Alguns dispositivos da norma, porém, terão a vigência postergada, quais sejam:
I. O estabelecimento da taxa máxima de distribuição no regulamento, bem como os demais comandos relacionados à referida taxa, entram em vigor em 1º de outubro de 2023 (art. 48, § 2º, inciso X, Resolução CVM 175);
II. A possibilidade de os fundos possuírem diferentes classes e subclasses de cotas, entra em vigor em 1º de abril de 2024 (art. 5º, Resolução CVM 175); e
III. No Anexo Normativo I, referente ao estabelecimento de limites para os fundos de investimento financeiro no tocante à exposição a risco de capital, entra em vigor em 1º de outubro de 2023 (art. 73 do Anexo Normativo I, Resolução CVM 175).

Os períodos de adaptação estão previstos na Resolução CVM 175 segundo o disposto abaixo:
I. Os FIDC que estejam em funcionamento no início da vigência da Resolução CVM 175 devem se adaptar até 31 de dezembro de 2023;
II. Os outros fundos de investimentos que estejam em funcionamento no início da vigência da Resolução CVM 175 têm até o dia 31 de dezembro de 2024 para se adaptar; e
III. Na entrada em vigor da Resolução CVM 175, automaticamente os fundos de investimentos passarão a ser considerados como constituídos na forma de classe única de cotas, devendo o administrador fiduciário atualizar o seu cadastro na CVM em função de sua adaptação a nova regra.

Ainda, dentre as normas alteradas para adaptação à nova regra de fundos de investimento, está a Resolução CVM nº 21/21, a qual trará em seu §3º, do art. 1º, a sua aplicabilidade a todos administradores fiduciários e gestores de fundos de investimento, excluindo a exceção aos fundos de investimento imobiliário.
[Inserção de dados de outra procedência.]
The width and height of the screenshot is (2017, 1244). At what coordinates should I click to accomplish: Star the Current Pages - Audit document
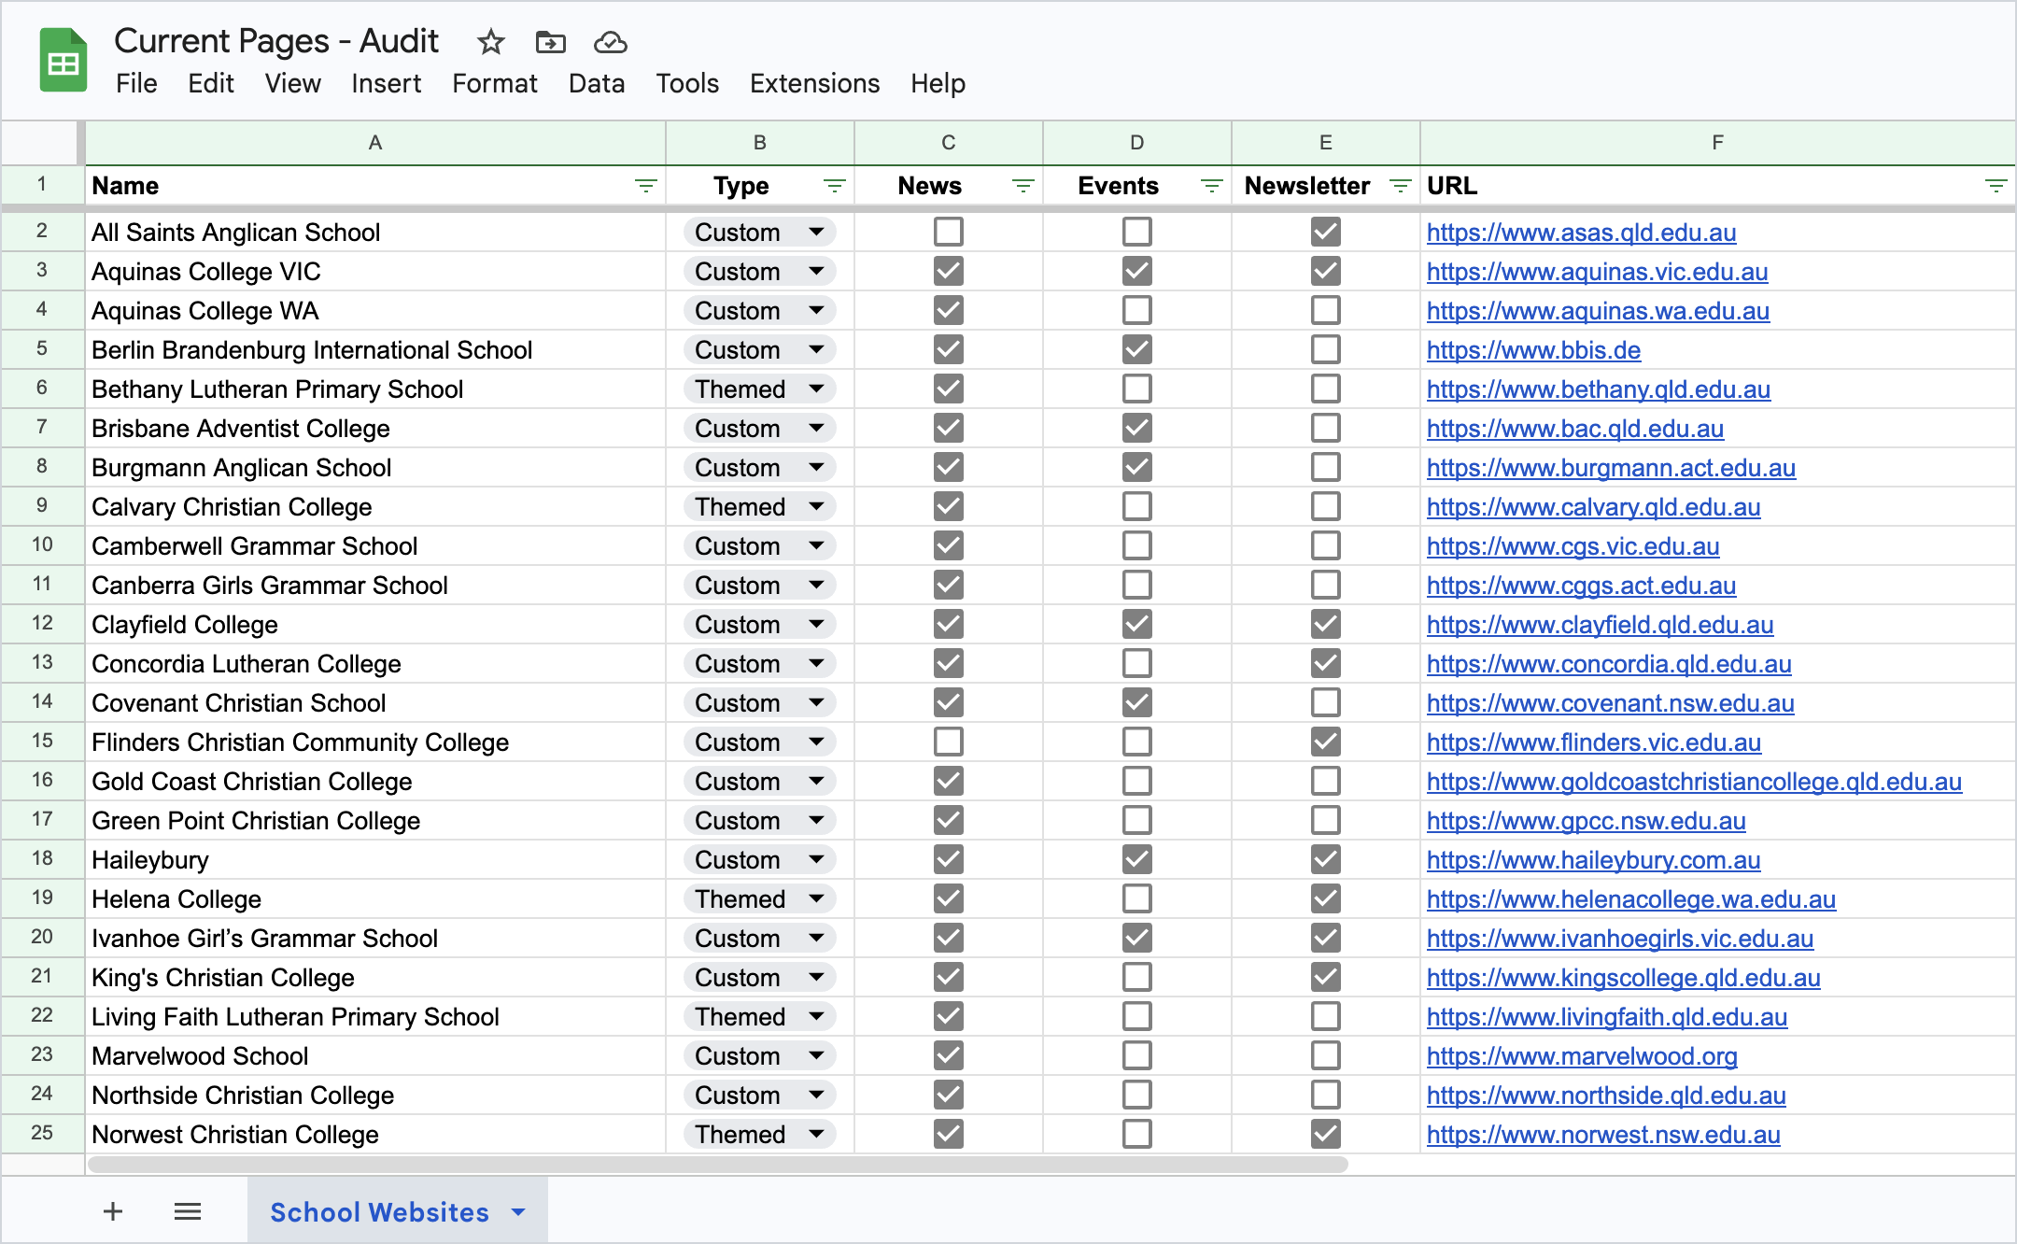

Ressalta-se o acréscimo do §3-Aº, o qual determina que os administradores e gestores de fundos de investimento em atividade que, não tenham registro na Autarquia, devem obter o registro até 31 de dezembro de 2024.

Quanto às adaptações necessárias aos fundos de investimento, os prestadores de serviços essenciais podem alterar o regulamento do(s) fundo(s), sem apreciação de assembleia geral de cotistas, exclusivamente para discorrer sobre as seguintes matérias:
I. Taxas de administração, gestão e máxima de distribuição, desde que seu somatório não exceda à taxa de administração vigente;
II. Procedimentos aplicáveis às manifestações de vontade dos cotistas por meio eletrônico, caso não previstos no regulamento; e
III. Limitação da responsabilidade dos cotistas ao valor subscrito.

Em caso de alterações a outros assuntos que não os acima elencados, faz-se necessária a convocação de assembleia. Caso esta não se instale por quórum insuficiente, após duas convocações, o administrador poderá alterar o regulamento, exclusivamente naquilo que for necessário para promover sua adaptação à Resolução CVM 175.

Contudo, é obrigado a informar as mudanças aos cotistas no prazo de até 10 (dez) dias contados da adaptação.

Por fim, dentre as 38 (trinta e oito) normas que serão revogadas quando da vigência da Resolução CVM 175, destacam-se as seguintes Instruções da CVM (“ICVM”): a) a atual norma que regula os fundos de investimentos, ICVM 555; b) a norma que dispõe sobre os Fundos de Investimento em Participação (“FIP”), a ICVM 578; c) e a norma que regula os FIDC, a ICVM 356.

*Este conteúdo não representa opinião legal do Compliasset, tendo o propósito puramente informativo.